Sinopse: “O Charlatão” é inspirado na história do herborista Jan Mikolasek, que dedicou a vida aos cuidados de pessoas doentes, apesar dos imensos obstáculos que enfrentou nas esferas pública e privada. Nascido na virada do século 20, Mikolasek ganha fama e fortuna usando métodos de tratamento pouco ortodoxos para curar uma ampla gama de doenças. Renomado na Tchecoslováquia antes da Segunda Guerra Mundial, o curandeiro aumenta a reputação e a riqueza durante a ocupação nazista e sob o regime comunista. Todos esses regimes, um após o outro, se beneficiam das habilidades de Mikolasek e dão proteção a ele em troca. Mas quão altos devem ser os custos para manter esse status quando as coisas mudarem?
Direção: Agnieszka Holland
Título Original: Šarlatán (2020)
Gênero: Drama Biográfico
Duração: 1h 58min
País: República Tcheca | Irlanda | Polônia | Eslováquia
Tudo a Perder
Resgatando a história de Jan Mikolásek (Ivan Trojan), a diretora Agnieszka Holland apresentou “O Charlatão” no último Festival de Berlim. Parte da programação da seção Perspectiva Internacional da 44ª Mostra Internacional de Cinema de São Paulo, o filme deverá receber algumas críticas por conta do ritmo imposto pela cineasta. Ao exagerar na criação do arco do que seria um ato inicial, que ocupa mais do que um terço do longa-metragem, a narrativa exige do espectador um tempo de maturação que – ao final – não se revela muito proveitoso, já que na continuação há, por vezes, a sensação de que estamos andando em círculos.

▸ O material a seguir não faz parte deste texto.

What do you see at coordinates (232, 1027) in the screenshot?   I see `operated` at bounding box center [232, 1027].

Não que a indefinição de linguagem ou de gênero torne confusa a trama, pelo contrário. A cineasta parece querer o dinamismo ao não buscar uma definição. Uma biografia pensada a partir de flashbacks iniciados a partir da prisão do herborista após a morte de dois pacientes que, supostamente, foram envenenados pelo composto por ele prescrito. Uma acusação bem mais grave do que aquela que os dois filmes produzidos pela Igreja Universal no Brasil sobre Edir Macedo “(“Nada a Perder” de 2018 e a continuação de 2019), que também usa uma detenção como mote – essa, sim, sob o crime de charlatanismo. Sem engessar essa forma de contar a história, Holland nos propõe um filme de tribunal, a partir das conversas com o defensor público que auxiliará Jan; ao mesmo tempo que constrói um romance de decepção, mostrando como o homem lidava com sua orientação sexual.

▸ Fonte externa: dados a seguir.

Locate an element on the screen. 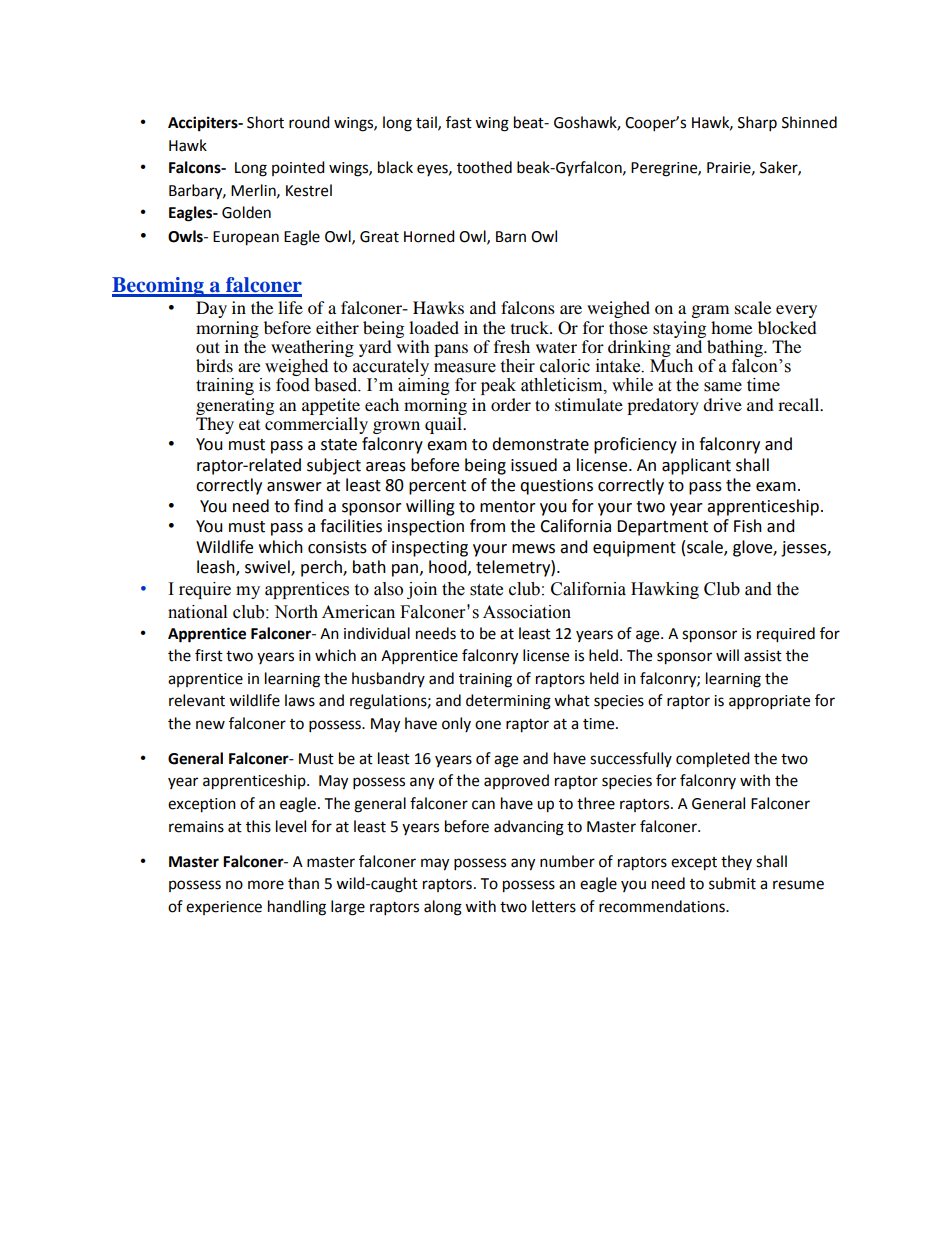 The height and width of the screenshot is (1233, 952). pointed is located at coordinates (298, 168).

Porém, “O Charlatão” demora um tempo para tornar plural sua abordagem, desde sua longa sequência inicial (após um prólogo que mostra que o biografado era requisitado por grandes figuras, como o Presidente do país). O objetivo é mostrar a longa fila de pacientes de Mikolásek enquanto ele parece ter o dom da analisar laboratorialmente o que se passa com essas pessoas a partir de um exame preliminar de urina, no famoso “olhômetro”. Em paralelo, ele receita seus medicamentos totalmente a base de plantas, confiando na cura natural.
Agnieszka demora a explorar o outro tipo de fé do protagonista, aquela cristã punitiva, promovedora de culpa – a que o fará se autoflagelar quando os desejos da carne lhe despertarem. Boa parte do ato inaugural (que já dissemos que se prolonga em excesso) é uma grande reflexão do curandeiro sobre a possibilidade de se aposentar. Traumas de guerra quando jovem e a educação informal por outra herborista surgem de forma rápida. Com isso, o sentimento de culpa pelo amor vivido aterrissa de uma forma que não deixa no público um sentimento de conexão. Extrapola nos momentos em que elementos transitórios – que nem chegam a se transformar em subtramas – surgem sem que a narrativa ou o desenvolvimento dos personagens se altere significativamente.
Acaba que “O Charlatão” é um longa-metragem que nos apresenta Jan Mikolásek quase que de forma preliminar. Agnieszka Holland foge das convenções dos dramas biográficos, ousa não ser panorâmica e partir de um ponto específico de sua vida, mas, não transforma essa escolha de abordagem intrigante em uma obra coerente com tantas possibilidades que ela mesmo abre. Perfura, mas não penetra.